A LOGGER was dragged into a forest and mauled to death by a ferocious tiger as he went outside to the toilet during the night.
Mikhail Shabaldin, 41, is feared to have been eaten by the wild beast after being ambushed by an Amur – or Siberian – tiger, the world’s largest big cat.
He is believed to have been pounced on as he left his temporary accommodation near a logging site in the Khabarovsk region in Russia.
A troubling video, taken at the site by a horrified colleague, shows bloodied clothes, shoes, and what appear to be Shabaldin's innards on an uneven track.
According to reports, tiger footprints were also visible at the scene – seeing locals dismiss claims he was overpowered by a brown bear but was instead taken by the man-eating predator.
Married Shabaldin is believed to have been attacked during his 15-day shift at the logging site as he went to use the toilet late at night.
Toilet paper was also seen strewn nearby.
A search is underway but locals admit there is little prospect of finding the logger alive.
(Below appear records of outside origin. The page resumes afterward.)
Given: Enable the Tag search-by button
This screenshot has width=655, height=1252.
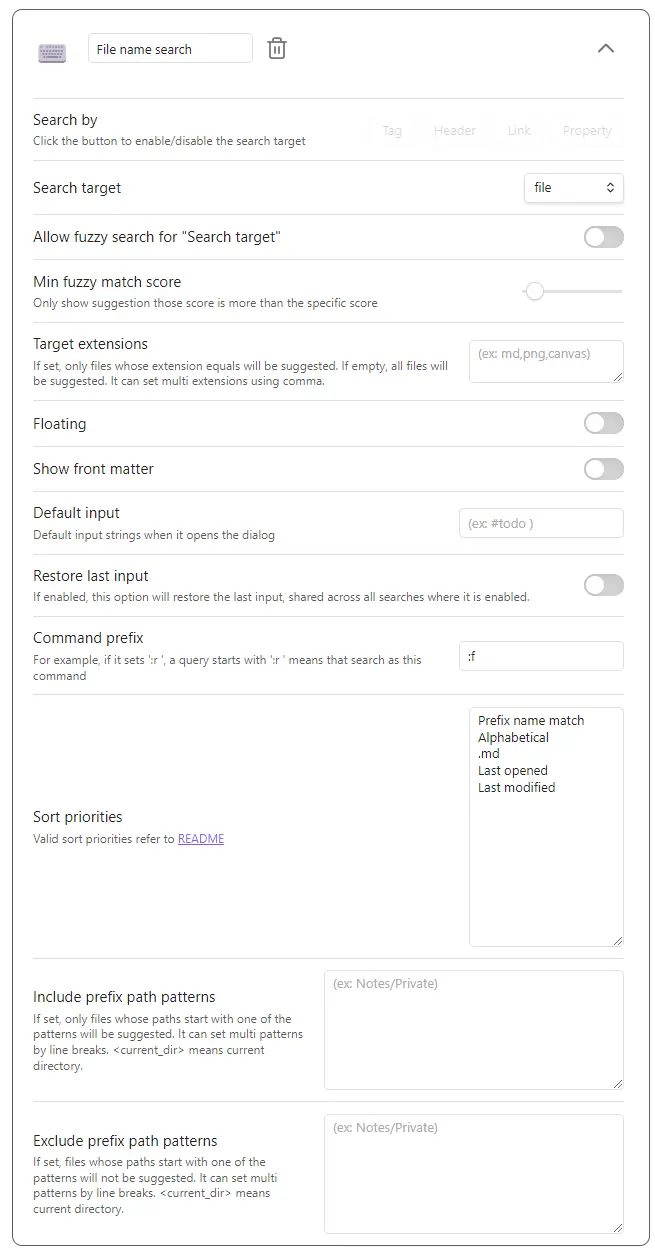Looking at the screenshot, I should [x=392, y=131].
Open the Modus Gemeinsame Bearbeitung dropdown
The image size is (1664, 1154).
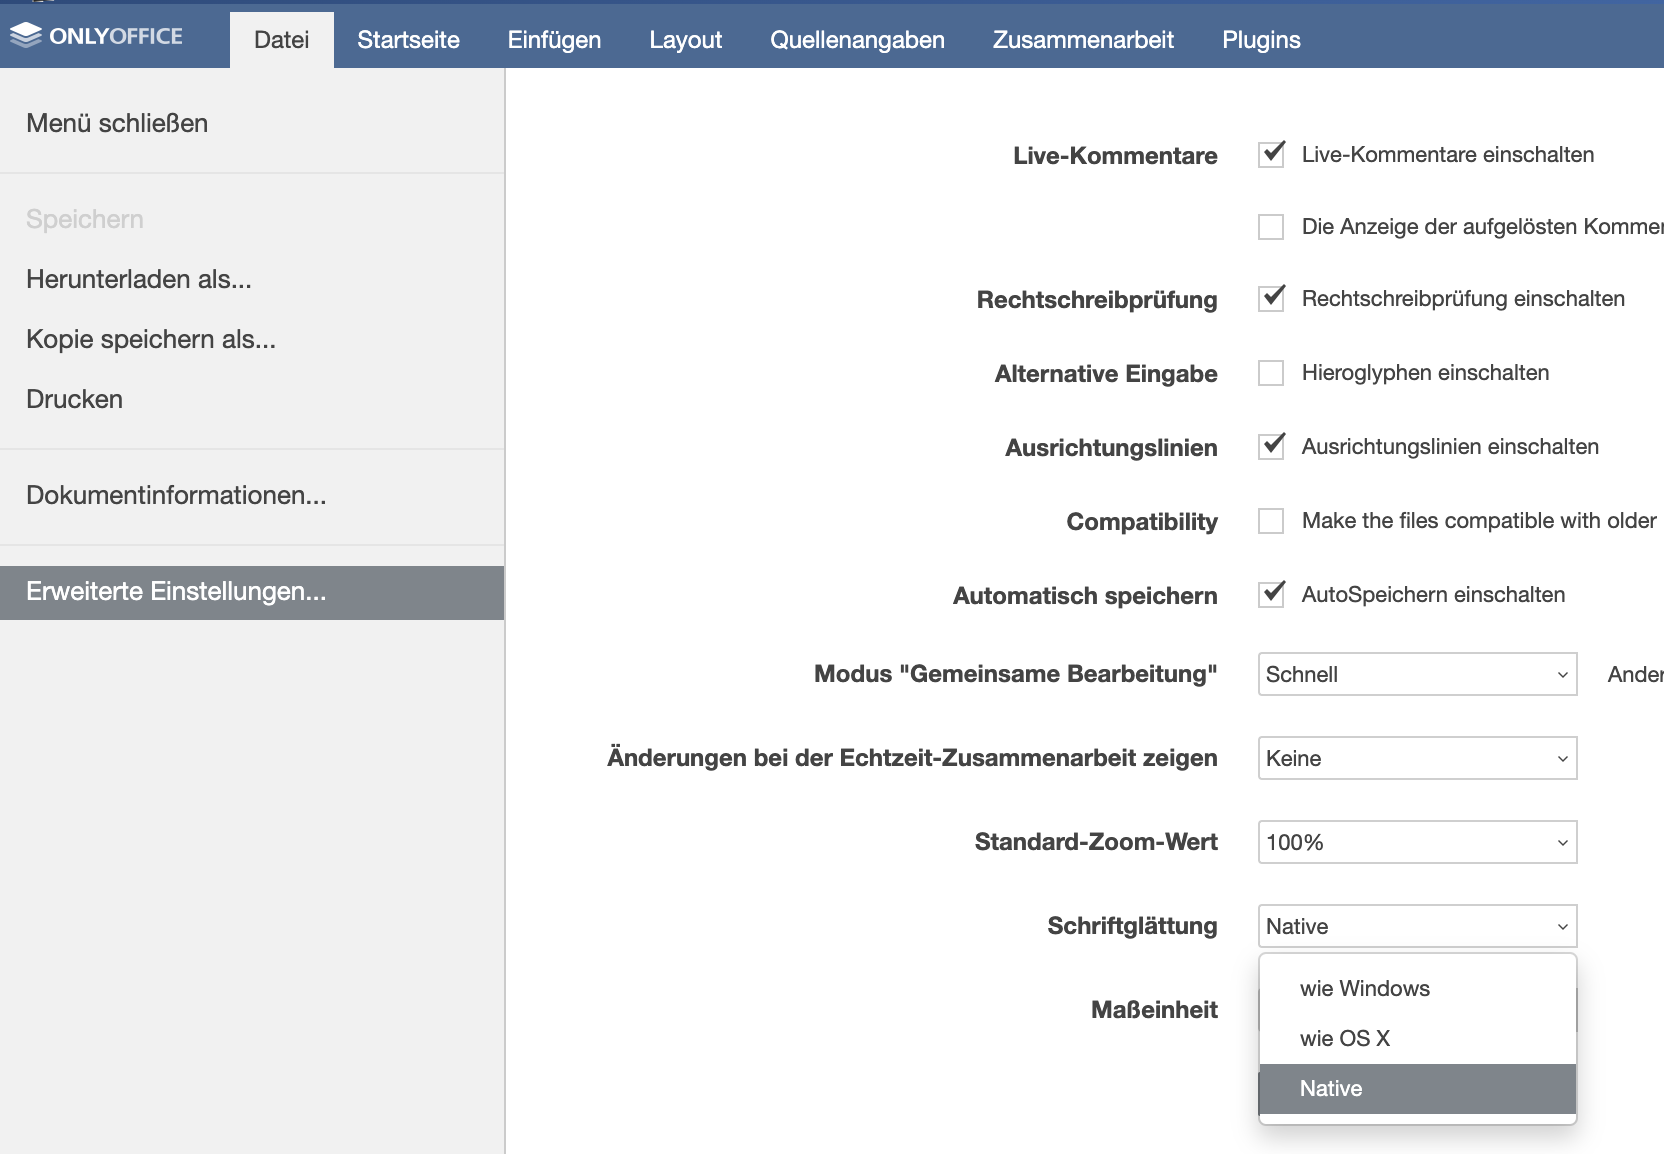pos(1416,674)
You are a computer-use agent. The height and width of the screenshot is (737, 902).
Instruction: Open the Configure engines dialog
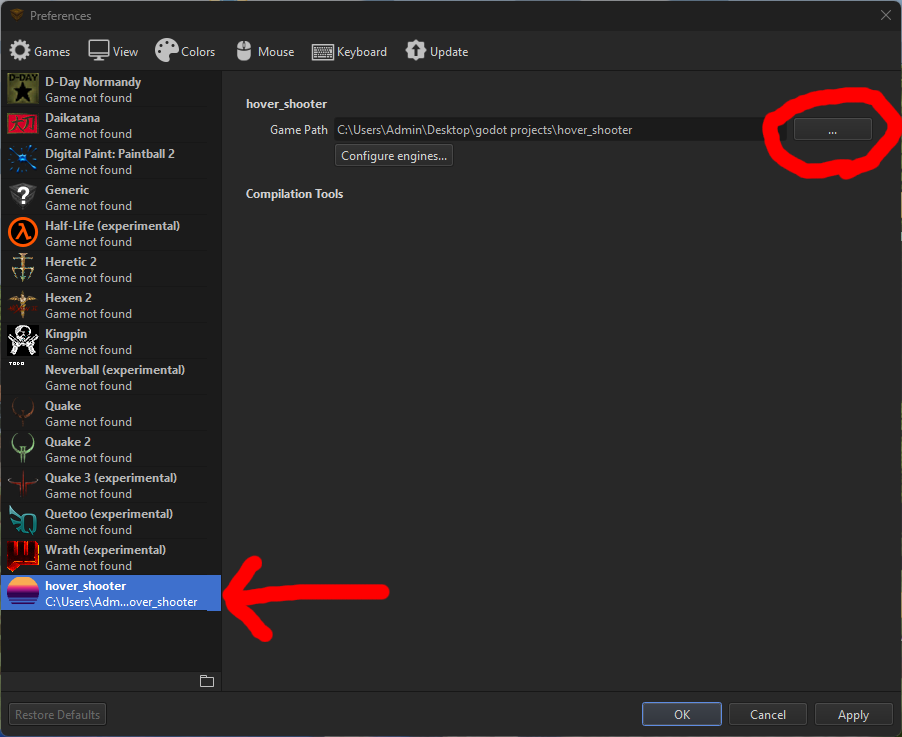[x=393, y=155]
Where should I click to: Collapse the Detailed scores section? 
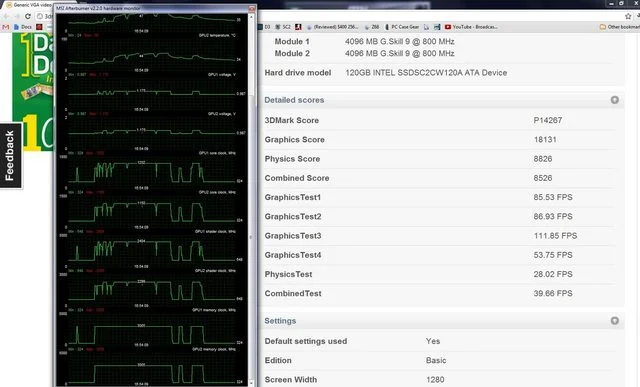pos(615,100)
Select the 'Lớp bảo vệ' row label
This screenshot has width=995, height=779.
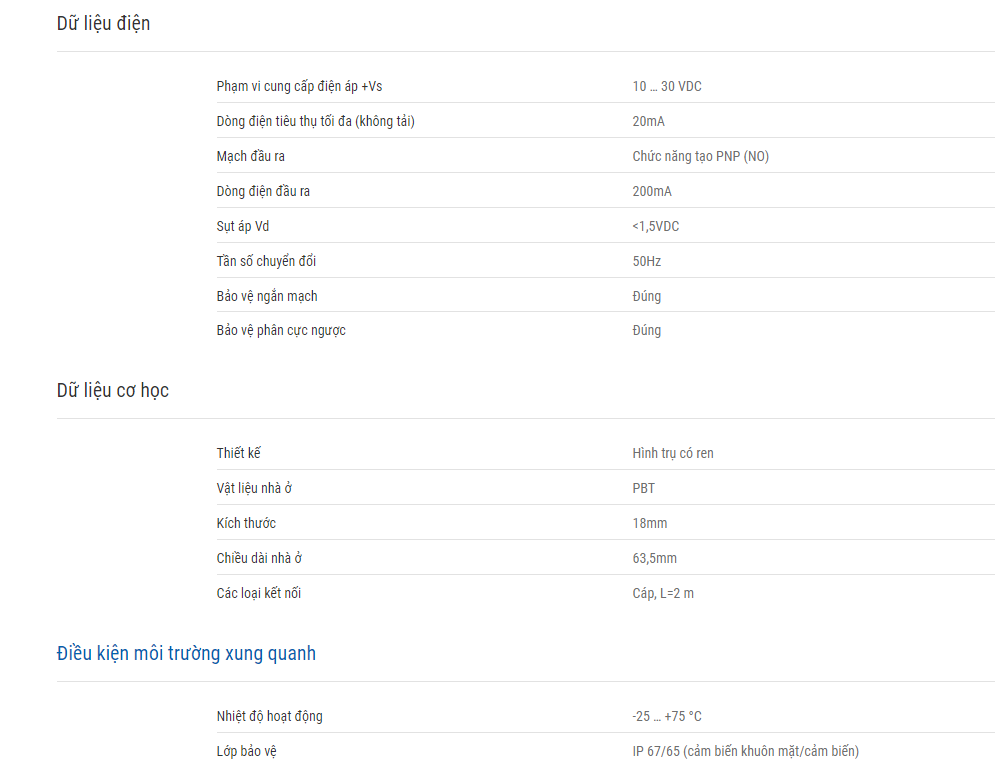click(246, 752)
A full investigation is now underway into Shabaldin's disappearance.
One theory is that a hungry or wounded Amur tigress ambushed him in order to feed her cubs.
His wife Elena has been informed about the horrific incident.
A friend of the logger said: "He was killed by a tiger, this is a fact. His body has not been found yet."
He explained how many loggers were "afraid of meeting a predator" as they have little protection and do not carry guns – despite being aware that tigers live in the area.
"Tigers are a frequent sight there," he said. "Everyone knows about this."
Sergey Aramilev, general director of the Amur Tiger Centre, said: "It is too early to say what exactly happened to the missing person.
"A group has left for the scene and is investigating the circumstances of the incident.
"Usually, tigers try to bypass human habitats.
"Although the predator is the king of the taiga, it is afraid of 'two-legged animals’.
"Hunger, provocation, a weakened state through illness or injury might force a beast to attack a human.
"A wild beast that attacked a human is usually removed from the wild. Then the experts make a further decision regarding the fate of the animal."
The Amur tiger species is recovering in the wild after almost becoming extinct in the late Soviet era due to poaching.
The attack is thought to have took place was some 50 miles from Mayak village, in the remote Khabarovsk region.
The Amur tiger favour tough environments – with plummeting temperatures and heavy snow – such as eastern Russia, China and North Korea.
Less than 700 live in the wild, though numbers are now recuperating with both Russia and China taking action to stop poaching.